What lines in the data hold the string "agent"? Show them.

╭──

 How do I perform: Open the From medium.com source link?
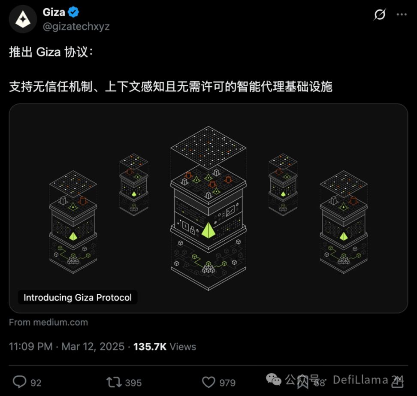pyautogui.click(x=48, y=322)
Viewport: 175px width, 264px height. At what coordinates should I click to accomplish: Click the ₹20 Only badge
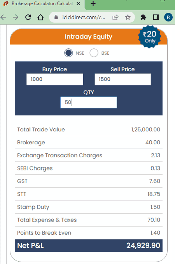point(149,37)
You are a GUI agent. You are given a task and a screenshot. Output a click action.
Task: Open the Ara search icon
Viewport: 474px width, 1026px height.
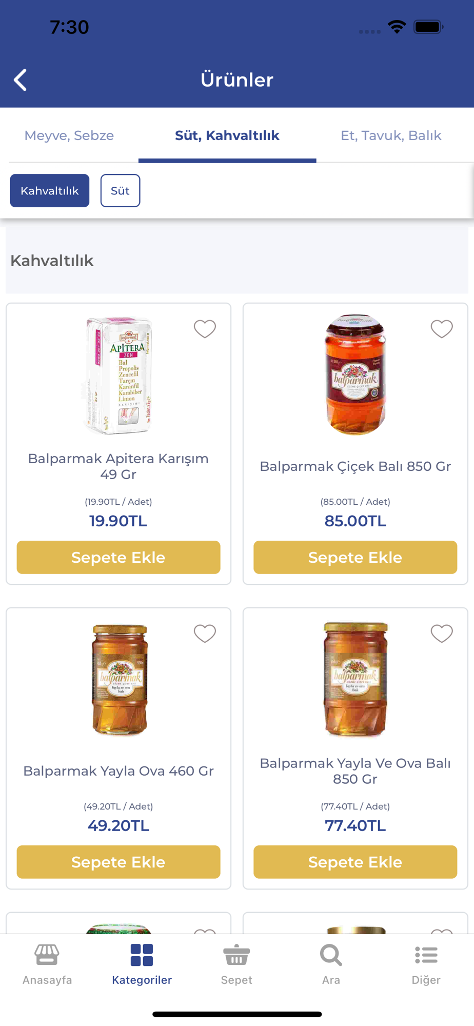coord(331,955)
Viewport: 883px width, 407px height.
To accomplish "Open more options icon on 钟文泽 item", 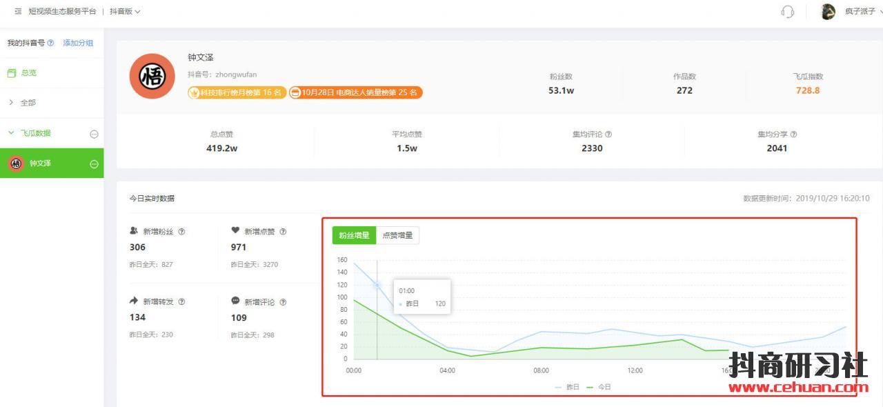I will pos(95,164).
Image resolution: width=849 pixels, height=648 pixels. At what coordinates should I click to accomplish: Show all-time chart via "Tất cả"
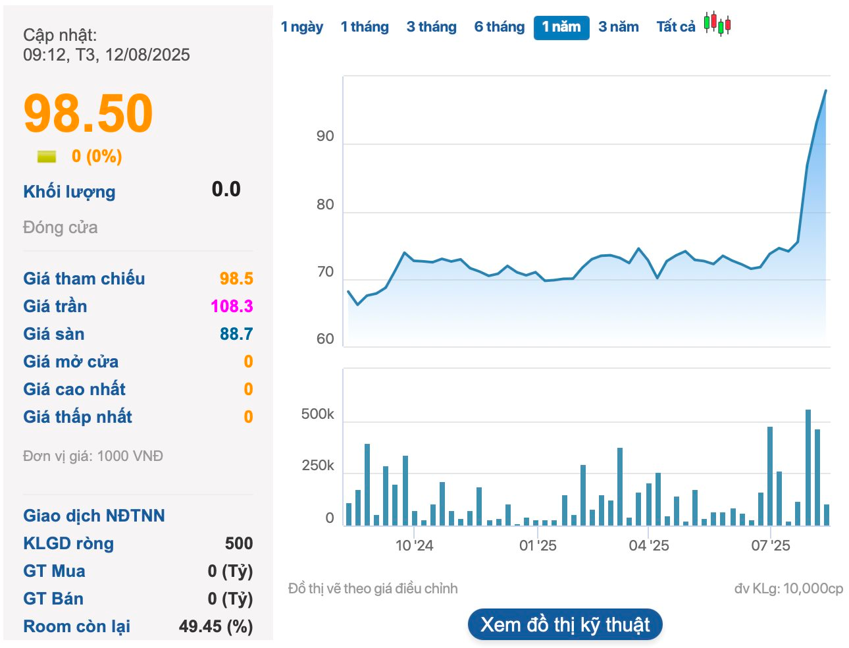click(x=675, y=26)
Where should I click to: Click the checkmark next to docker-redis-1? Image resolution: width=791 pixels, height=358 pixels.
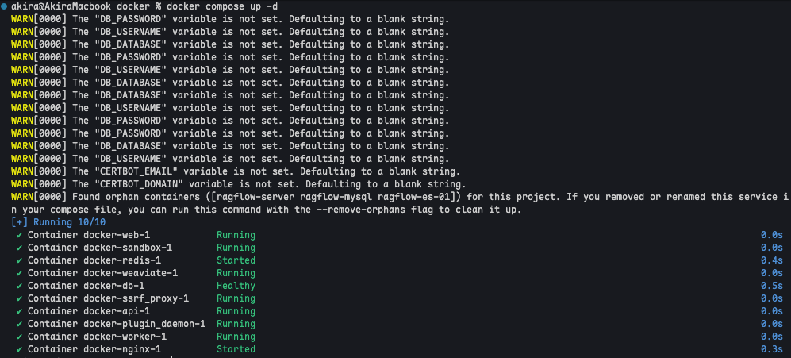coord(19,260)
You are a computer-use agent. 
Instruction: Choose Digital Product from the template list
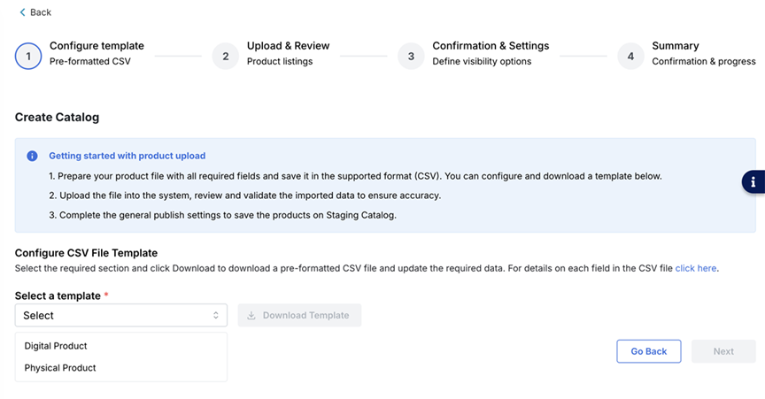[56, 346]
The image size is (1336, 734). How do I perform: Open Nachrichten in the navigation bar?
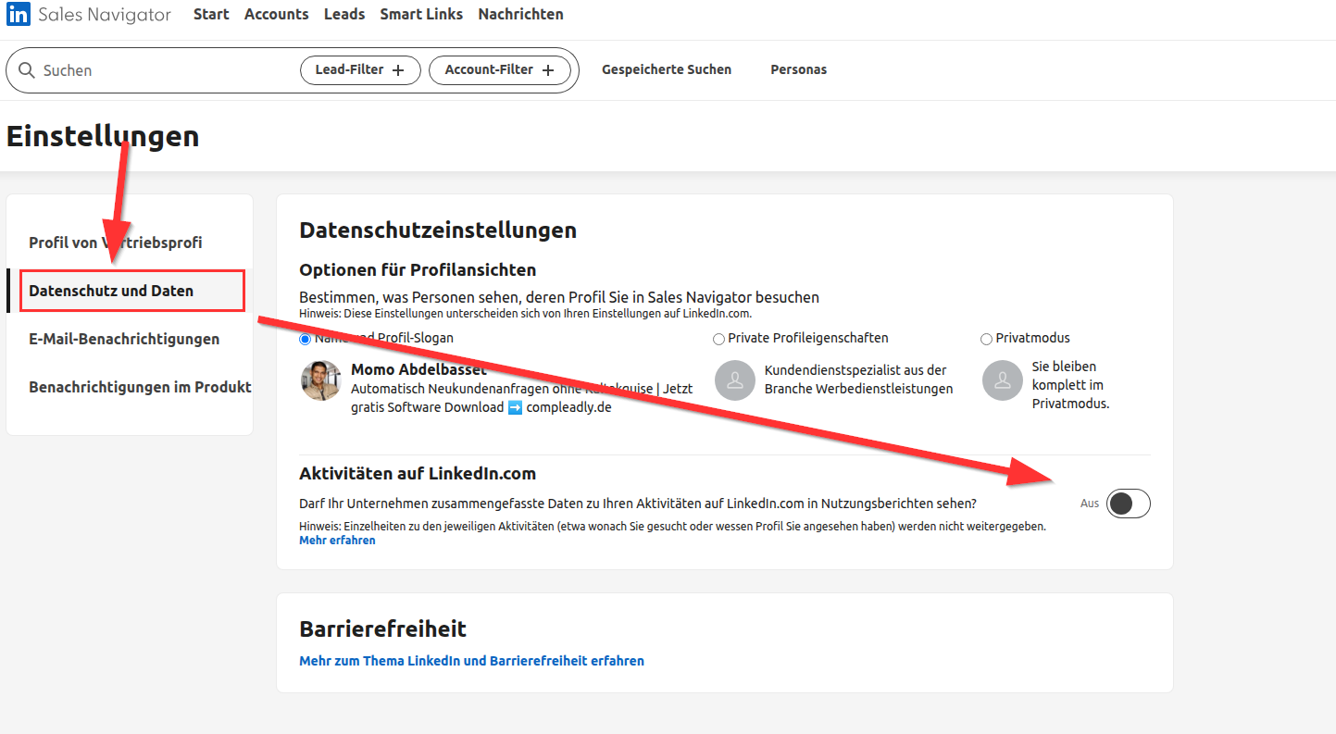pyautogui.click(x=520, y=15)
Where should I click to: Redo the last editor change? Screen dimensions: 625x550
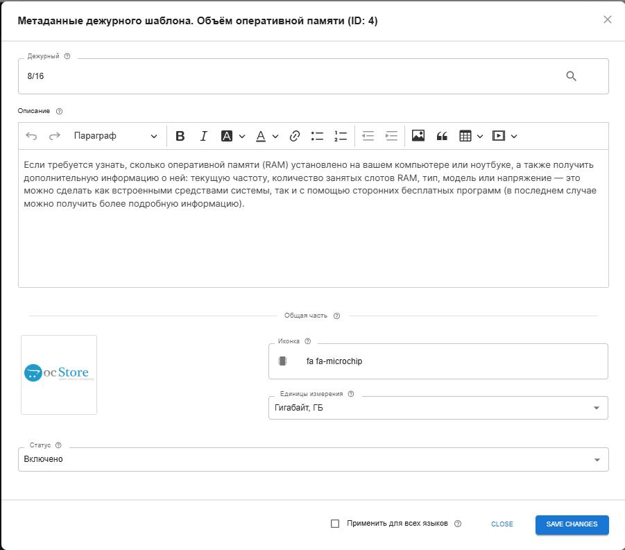pos(54,136)
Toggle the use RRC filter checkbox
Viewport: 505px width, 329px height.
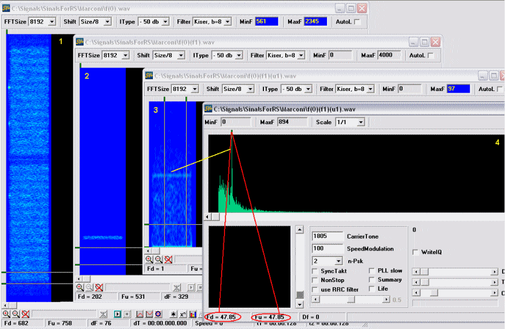[315, 290]
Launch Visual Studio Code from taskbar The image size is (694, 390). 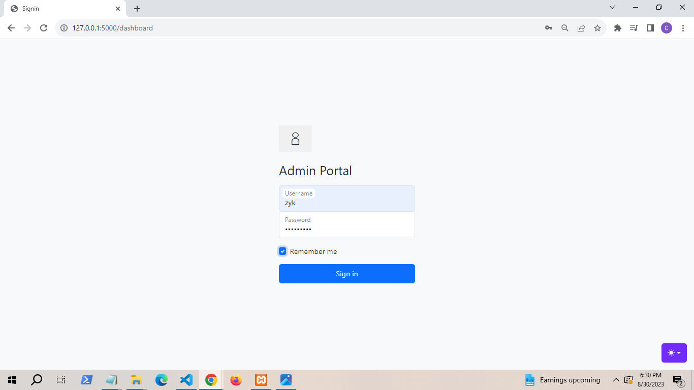point(186,380)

╰──

▶ _Expected answer_:
You are a GUI agent. You are given a task and a screenshot. Output a click action.
You are a computer-use agent. 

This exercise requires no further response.